Tara sank to her knees, shaking. Arjun caught her, his arms tight around her. “It’s over,” he whispered, though they both knew the storm outside had only just begun.
By morning, the story was everywhere. Controlled Flood Release—Twelve Children Dead. Documents Reveal Town Cover-up. Newspapers sold out in hours. Radios carried the news across the district. The committee’s names were printed in black ink, undeniable, unerasable.
At school, whispers swelled into roars. Teachers avoided eye contact. Students pointed at the photograph reprinted in the paper. Arjun’s father’s face was there, unmistakable.
Arjun didn’t come to class. Tara sat alone, her notebook open, her pen idle. For the first time in weeks, the old radio was silent.
That evening, she found Arjun by the banyan tree. He looked hollow, his eyes red.
“My father’s been arrested,” he said flatly.
Tara’s heart twisted. “I’m sorry.”
He shook his head. “Don’t be. He made his choices. But now… my family will never forgive me.”
She stepped closer. “You didn’t betray them. You saved us all.”
For a moment, the storm held its breath. Then he whispered, “Do you think the voices will stop now?”
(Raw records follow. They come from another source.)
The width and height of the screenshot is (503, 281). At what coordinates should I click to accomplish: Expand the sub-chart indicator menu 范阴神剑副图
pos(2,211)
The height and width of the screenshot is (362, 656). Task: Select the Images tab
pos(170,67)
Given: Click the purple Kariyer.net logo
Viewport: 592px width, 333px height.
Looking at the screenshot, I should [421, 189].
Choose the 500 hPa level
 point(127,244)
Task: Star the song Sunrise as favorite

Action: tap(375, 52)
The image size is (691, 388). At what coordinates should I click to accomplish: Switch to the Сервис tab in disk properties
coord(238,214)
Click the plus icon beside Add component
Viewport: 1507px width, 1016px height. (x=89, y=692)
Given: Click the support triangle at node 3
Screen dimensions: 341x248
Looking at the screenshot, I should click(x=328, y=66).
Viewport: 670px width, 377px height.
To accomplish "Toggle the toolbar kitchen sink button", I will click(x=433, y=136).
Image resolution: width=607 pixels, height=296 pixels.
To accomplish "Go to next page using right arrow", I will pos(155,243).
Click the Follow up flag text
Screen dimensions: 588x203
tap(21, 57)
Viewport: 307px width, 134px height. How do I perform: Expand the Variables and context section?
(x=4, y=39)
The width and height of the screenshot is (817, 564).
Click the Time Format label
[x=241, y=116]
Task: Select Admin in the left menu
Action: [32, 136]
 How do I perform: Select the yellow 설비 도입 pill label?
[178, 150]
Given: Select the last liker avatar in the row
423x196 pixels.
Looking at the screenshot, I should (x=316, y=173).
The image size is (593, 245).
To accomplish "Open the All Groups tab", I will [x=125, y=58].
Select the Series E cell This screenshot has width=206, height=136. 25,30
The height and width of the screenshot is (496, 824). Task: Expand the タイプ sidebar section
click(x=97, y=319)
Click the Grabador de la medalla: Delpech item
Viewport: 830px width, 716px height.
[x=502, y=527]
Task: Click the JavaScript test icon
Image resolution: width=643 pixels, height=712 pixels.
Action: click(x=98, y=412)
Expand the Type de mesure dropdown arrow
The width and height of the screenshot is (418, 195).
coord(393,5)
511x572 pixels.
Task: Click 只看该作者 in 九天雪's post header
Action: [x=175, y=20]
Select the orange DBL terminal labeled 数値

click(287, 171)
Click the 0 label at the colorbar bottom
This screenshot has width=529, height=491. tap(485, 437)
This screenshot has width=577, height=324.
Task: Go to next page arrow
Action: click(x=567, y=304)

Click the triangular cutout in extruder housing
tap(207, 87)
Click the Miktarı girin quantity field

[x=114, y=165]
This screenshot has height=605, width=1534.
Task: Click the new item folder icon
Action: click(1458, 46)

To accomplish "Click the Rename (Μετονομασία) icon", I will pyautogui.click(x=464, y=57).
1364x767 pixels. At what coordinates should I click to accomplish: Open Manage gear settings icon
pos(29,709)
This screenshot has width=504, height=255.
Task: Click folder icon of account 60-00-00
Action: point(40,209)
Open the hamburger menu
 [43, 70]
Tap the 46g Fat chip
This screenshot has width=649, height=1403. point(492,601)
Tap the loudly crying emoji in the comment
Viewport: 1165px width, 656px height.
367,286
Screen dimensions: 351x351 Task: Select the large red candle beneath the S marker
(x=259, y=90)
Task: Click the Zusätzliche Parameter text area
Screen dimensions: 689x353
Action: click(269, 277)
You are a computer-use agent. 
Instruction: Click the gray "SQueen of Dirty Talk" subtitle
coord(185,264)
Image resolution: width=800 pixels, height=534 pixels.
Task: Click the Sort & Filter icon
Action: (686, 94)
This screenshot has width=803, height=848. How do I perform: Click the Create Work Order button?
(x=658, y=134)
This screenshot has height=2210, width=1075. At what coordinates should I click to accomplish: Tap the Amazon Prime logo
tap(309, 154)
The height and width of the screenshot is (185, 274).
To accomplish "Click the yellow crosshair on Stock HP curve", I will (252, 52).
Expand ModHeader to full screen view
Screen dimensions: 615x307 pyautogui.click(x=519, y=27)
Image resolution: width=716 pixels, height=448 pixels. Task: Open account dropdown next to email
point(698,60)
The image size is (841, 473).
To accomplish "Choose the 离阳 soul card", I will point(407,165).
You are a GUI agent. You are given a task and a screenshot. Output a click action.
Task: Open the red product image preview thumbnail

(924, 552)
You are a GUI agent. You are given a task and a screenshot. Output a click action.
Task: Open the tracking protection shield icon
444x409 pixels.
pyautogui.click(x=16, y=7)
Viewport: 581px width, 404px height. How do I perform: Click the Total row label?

Tara looked at the sky, where clouds were thinning, streaks of light breaking through. “Maybe. Or maybe they’ll always be here, reminding us.”
He gave a faint smile. “Like rain.”
They stood together as the first rays of sun pierced the clouds, rain still dripping from the leaves. The storm had broken, but its memory remained, etched into every drop.
And in the silence that followed, Tara could almost hear the faintest echo—thank you—before it was gone.